» Task material:
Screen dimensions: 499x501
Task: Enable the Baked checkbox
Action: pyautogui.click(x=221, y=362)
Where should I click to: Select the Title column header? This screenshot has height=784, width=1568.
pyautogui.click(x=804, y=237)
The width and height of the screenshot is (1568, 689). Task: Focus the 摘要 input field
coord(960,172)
---
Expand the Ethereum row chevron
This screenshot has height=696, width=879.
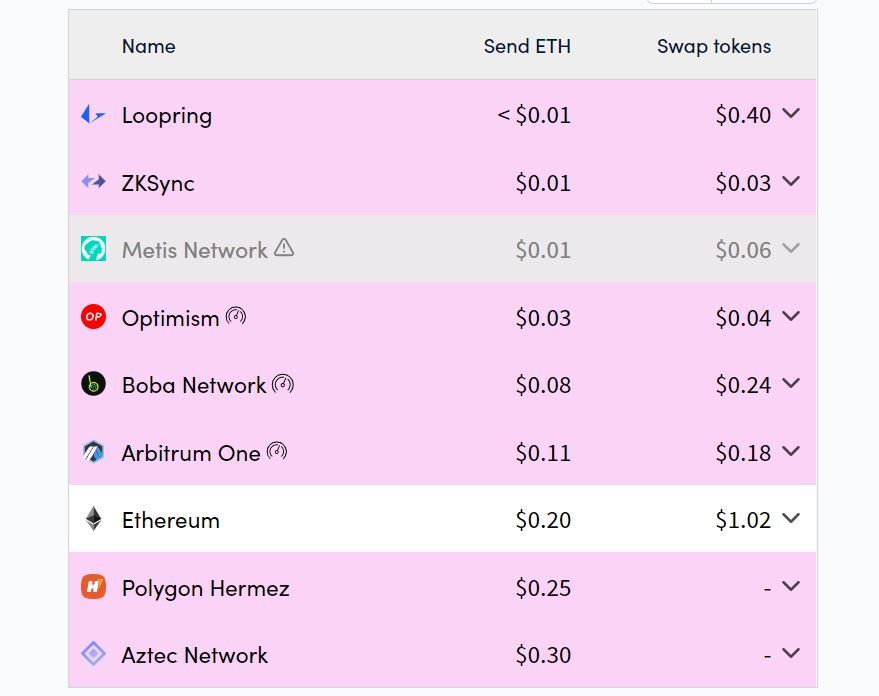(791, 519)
---
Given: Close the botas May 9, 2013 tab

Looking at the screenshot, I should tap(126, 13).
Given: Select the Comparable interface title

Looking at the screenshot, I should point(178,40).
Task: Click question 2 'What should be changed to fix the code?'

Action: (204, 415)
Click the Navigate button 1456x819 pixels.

» Problem to work on:
Put the entries from the line with "Screen dimensions: 499x501" to the line with "coord(960,172)" into a JSON list of strings, one string per line, leaving out blank lines.

» Written response:
[
  "Screen dimensions: 499x501",
  "Task: Enable the Baked checkbox",
  "Action: pyautogui.click(x=221, y=362)",
  "Where should I click to: Select the Title column header? This screenshot has height=784, width=1568.",
  "pyautogui.click(x=804, y=237)",
  "The width and height of the screenshot is (1568, 689). Task: Focus the 摘要 input field",
  "coord(960,172)"
]